■ COSE DA FARE:
[1] Secondo il testo sul mercato azionario statunitense, quanto potrebbe aggiungere ogni anno all'Eps complessivo dell'S&P 500 un moderato taglio alle tasse da parte di Trump?
[2] Traduci in inglese questa frase del testo sul mercato azionario statunitense: «Come si può vedere, vi è un concreto rischio di stagnazione e una componente sempre maggiore dei guadagni arriverà dai dividendi.»
[3] Scrivi il seguito del testo sul mercato azionario statunitense, riprendendo dopo la sua ultima frase.

■ TESTO CITATO:
Pensiamo, ad esempio, all'elevato uso della leva: si tratta di una peculiarità che caratterizza le società di pubblica utilità e che rende i loro cicli aziendali particolarmente dipendenti dai tassi di interesse. Oppure possiamo concentrarci sul fatto che sempre più i prezzi applicati ai beni e servizi dipendono dalla regolamentazione di un'autorità statale: le infrastrutture, il comparto degli armamenti e quello sanitario sono tutti settori che dovrebbero vedere grandi trasformazioni, in un senso o nell'altro, durante l'amministrazione Trump. La stessa politica monetaria è un fattore decisivo per quanto riguarda la determinazione del saggio di profitto dei servizi finanziari.
Se poi aggiungiamo le supposte riforme in ambito legislativo e fiscale in una direzione maggiormente favorevole alle imprese, vediamo che dalla mano pubblica dipendono non poco le sorti della crescita degli utili delle maggiori aziende statunitensi e con essa la tenuta delle quotazioni del mercato.
Non a caso diversi investitori istituzionali calcolano che, nell'ipotesi di un moderato taglio alle tasse da parte di Trump, si potrebbero aggiungere 7-8 dollari (circa il 5-6%) all'anno all'Eps complessivo dell'S&P 500. Ciò, insieme ad altri fattori, potrebbe portare a una crescita cumulata dei profitti intorno al 15%. Con un P/E forward ormai alle soglie di 18, non ci sarebbe da stupirsi però se complessivamente l'indice crescesse un po' meno.
Come si può vedere, vi è un concreto rischio di stagnazione e una componente sempre maggiore dei guadagni arriverà dai dividendi. Come dicevamo, si tratta dell'avvento di un modello utility generale. La discriminante da questo punto di vista sarà costituita dalla Fed: se essa dovesse fare una manovra di normalizzazione vera dei tassi di interesse, probabilmente andremmo incontro al primo vero bear market da un decennio a questa parte. Le ultime due volte che è stato tentato ciò, a fine anni '90 e nel 2004-2006, le conseguenze sono state disastrose. Non ci vuole un genio per immaginare che in un sistema a elevata leva alzare il costo del denaro non porta a una buona situazione.

■ RIGHE:
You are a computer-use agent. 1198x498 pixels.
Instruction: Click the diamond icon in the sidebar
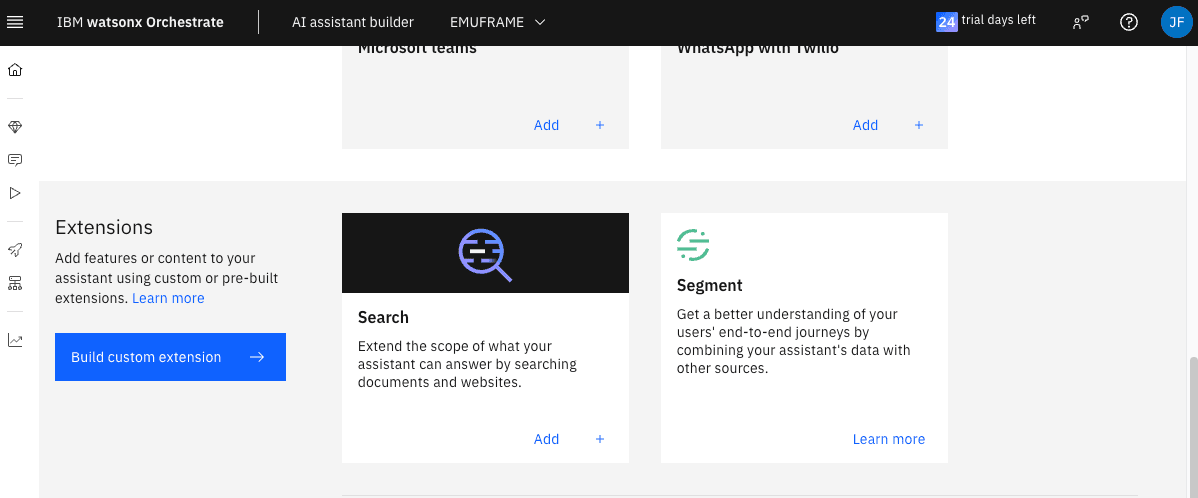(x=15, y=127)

==

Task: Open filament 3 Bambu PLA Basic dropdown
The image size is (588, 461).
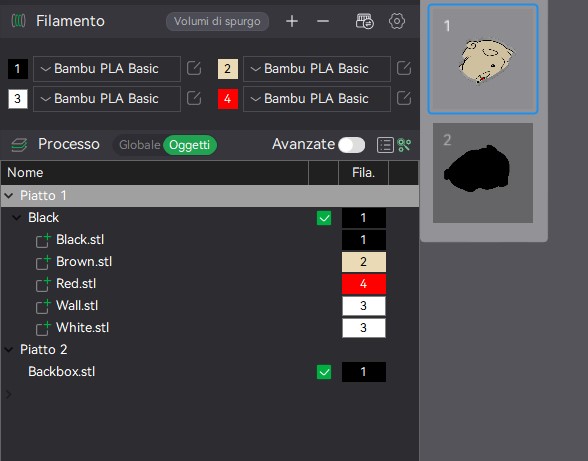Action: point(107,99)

■ SOLUZIONI DELL'ESERCIZIO:
[1] Potrebbe aggiungere 7-8 dollari all'anno, cioè circa il 5-6%.

[2] As can be seen, there is a real risk of stagnation, and an ever larger share of returns will come from dividends.

[3]
L'alternativa, nel caso in cui il costo del denaro rimanga molto contenuto e la crescita economica tutto sommato stagnante, anche se magari un po' più elevata rispetto al recente passato, è tornare a vedere una correlazione fra andamento economico e quotazioni di borsa nell'ambito di un paradigma di calma piatta per entrambi.
Le trasformazioni economiche di questi ultimi anni, dunque, fanno sì che non sia così scontato vedere un nuovo potente bear market da qui a breve, semplicemente perché le valutazioni sono molto elevate. L'S&P 500 potrebbe normalizzarsi, evitando crash e picchi di volatilità semplicemente mettendo a segno una serie di rendimenti annuali storicamente bassi, che peraltro probabilmente saranno comunque più elevati del loro corrispondente europeo,
In uno scenario del genere si aprono ovviamente margini per strategie profondamente diverse da quelle risultate vincenti negli ultimi anni.